A União dos Sindicatos da Guarda (USG), da CGTP-IN emitiu um comunicado enviado à agência Lusa, em que critica o facto de o despacho do secretário de Estado Adjunto e da Saúde, que prevê a necessidade de médicos para várias regiões do país, tenha "atribuindo à Unidade Local de Saúde (ULS) da Guarda apenas 15 vagas".

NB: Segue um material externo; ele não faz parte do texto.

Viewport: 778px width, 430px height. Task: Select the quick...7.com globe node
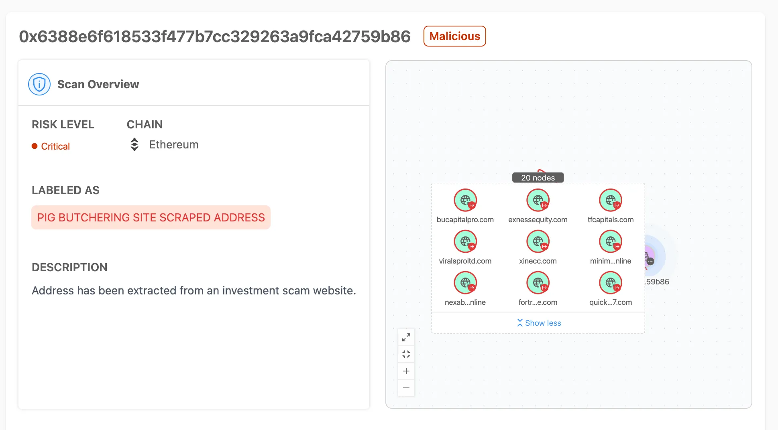pos(610,282)

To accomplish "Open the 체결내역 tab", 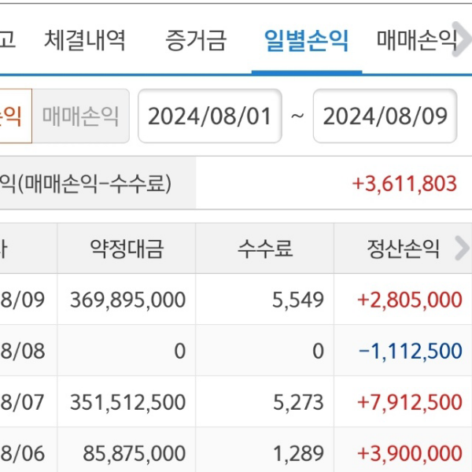I will (85, 40).
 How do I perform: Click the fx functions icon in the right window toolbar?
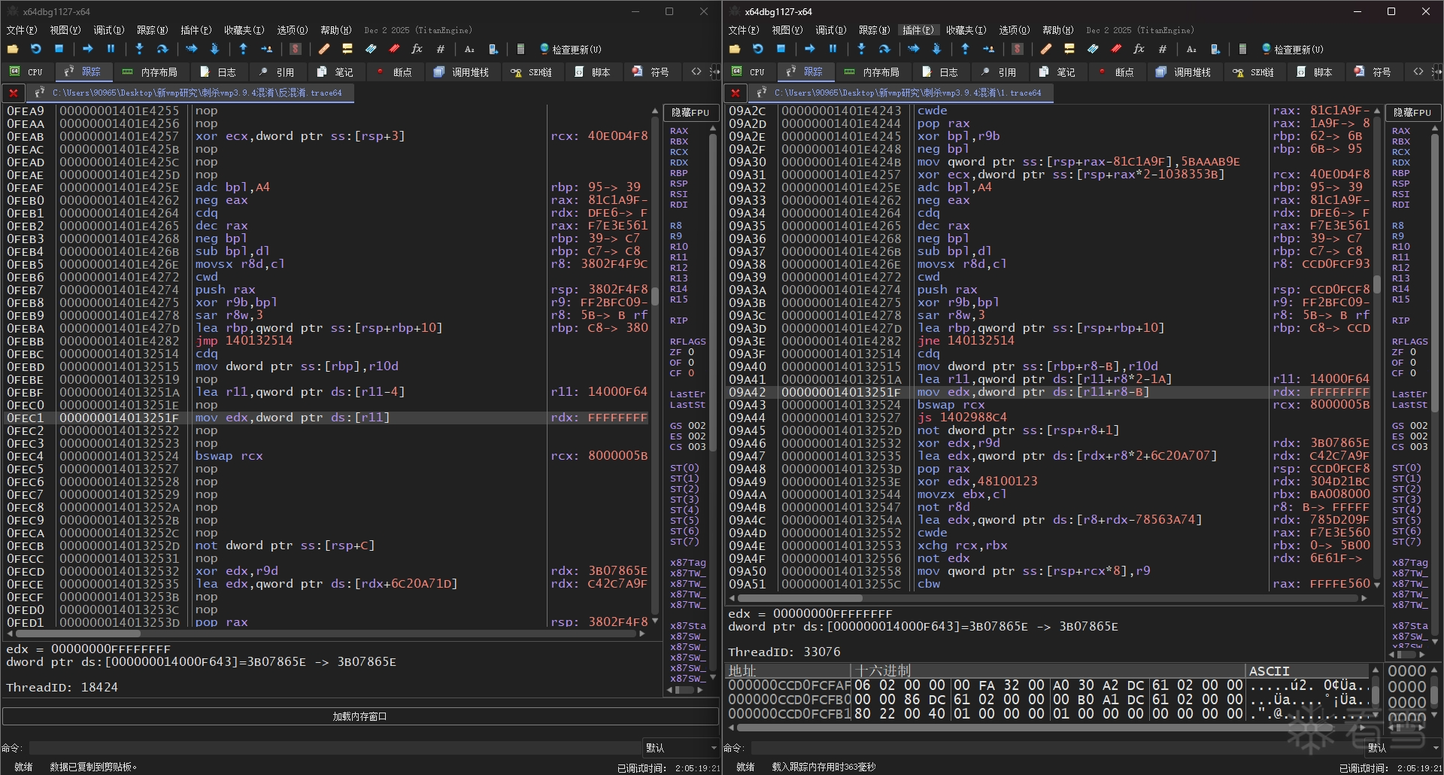coord(1139,49)
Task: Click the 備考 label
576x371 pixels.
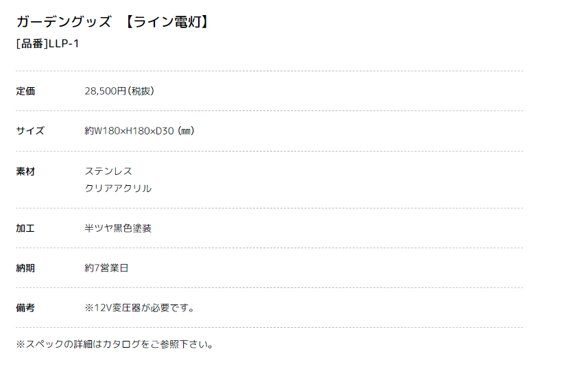Action: coord(25,308)
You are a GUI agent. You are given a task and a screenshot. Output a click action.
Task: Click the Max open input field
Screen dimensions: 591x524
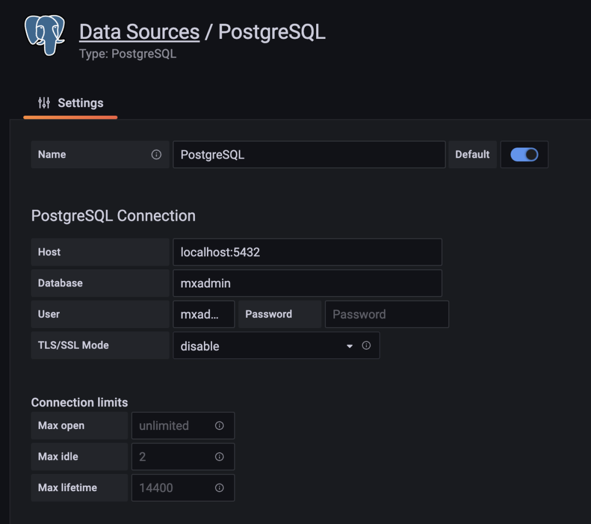pos(174,426)
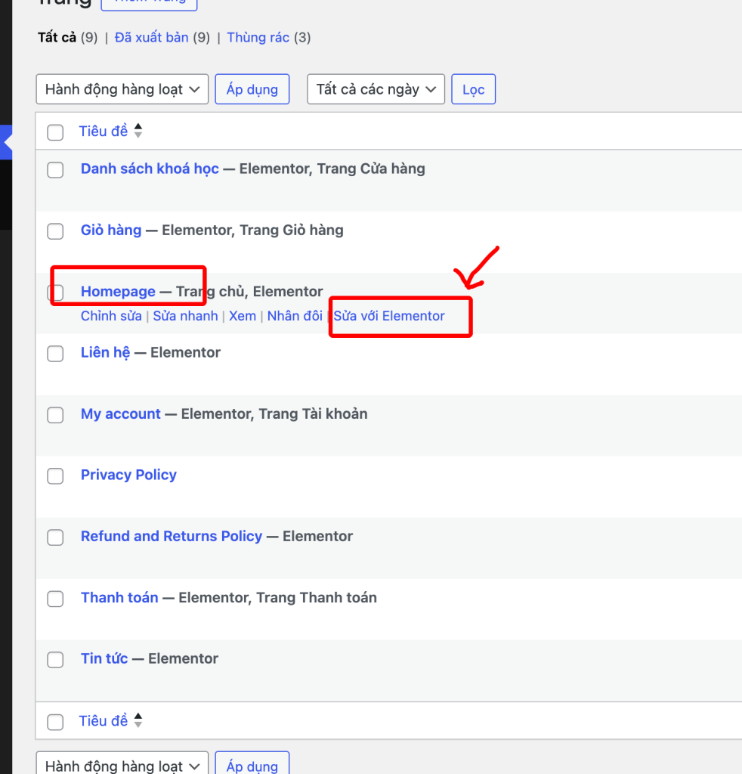Check the box for the Homepage page
This screenshot has width=742, height=774.
point(56,293)
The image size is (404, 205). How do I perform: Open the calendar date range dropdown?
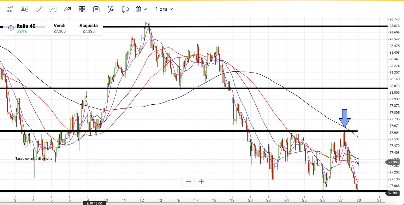pos(141,9)
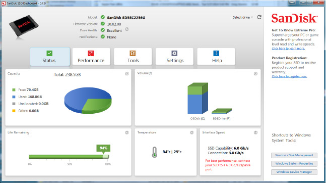Select the Status tab
Viewport: 326px width, 183px height.
50,57
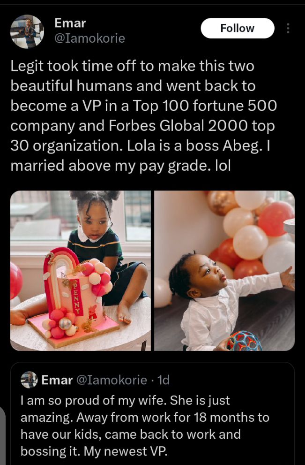Open the @Iamokorie handle under header name
This screenshot has width=305, height=465.
(89, 38)
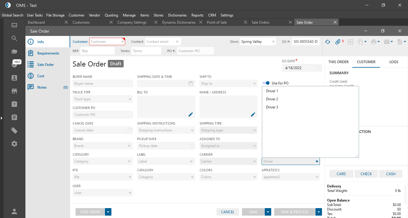This screenshot has width=408, height=218.
Task: Click the tag icon in left sidebar
Action: (x=14, y=131)
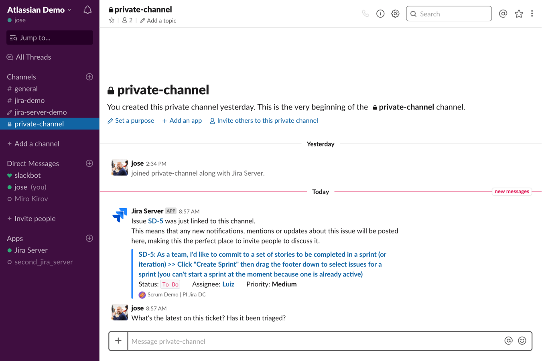
Task: Start a call with the phone icon
Action: click(x=365, y=14)
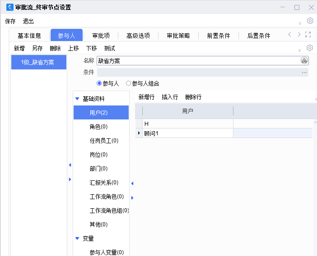Viewport: 317px width, 256px height.
Task: Click the 新增行 button
Action: [x=146, y=97]
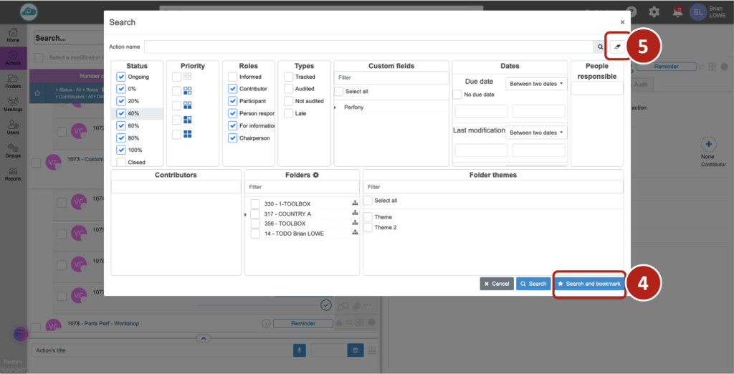Click the magnifier icon beside Action name
734x374 pixels.
[601, 47]
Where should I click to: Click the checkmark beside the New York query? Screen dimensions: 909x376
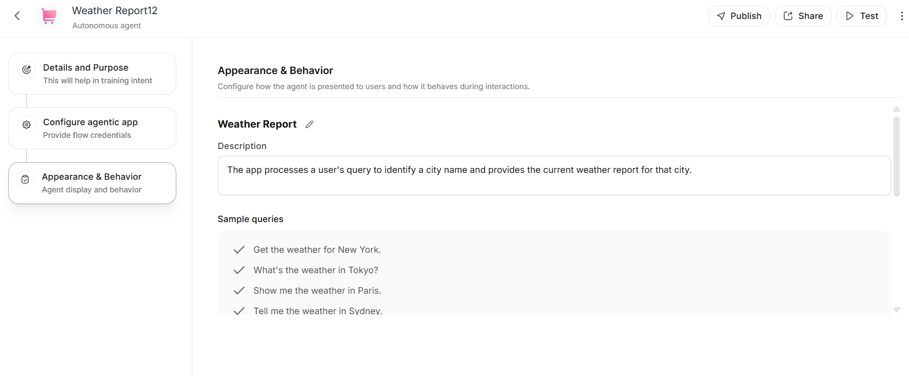(239, 250)
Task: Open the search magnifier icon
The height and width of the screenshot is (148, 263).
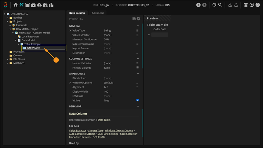Action: click(x=220, y=5)
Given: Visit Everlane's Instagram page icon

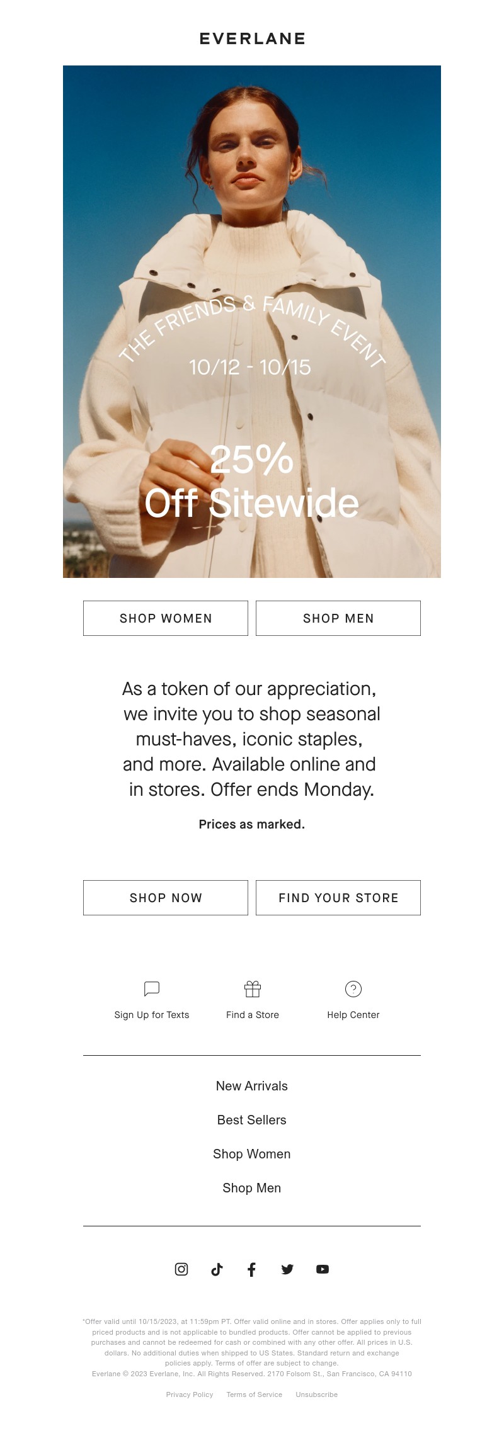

Em particular, a USG estranha "a não atribuição de vagas à [especialidade de] Cardiologia, Gastrenterologia e Pneumologia", e denuncia a "há uma grave carência" de de "pelo menos 138" enfermeiros na ULS da Guarda. "Tendo em conta que há pelo menos 33 enfermeiros que não constam formalmente do mapa de pessoal (…), que para efeitos das necessidades de cuidados de enfermagem contam para suprir as necessidades, mas para rateio dos rácios de pessoal não contam", acusa a união sindical, citada pela Lusa.
"Daí que na campanha de combate à precariedade levada a cabo pela CGTP-IN seja uma das várias situações que desde sempre denunciámos, a falaciosa estratégia de suprir as necessidades, estas com recurso à subcontratação", conclui a USG, exigindo a contratação de mais pessoal.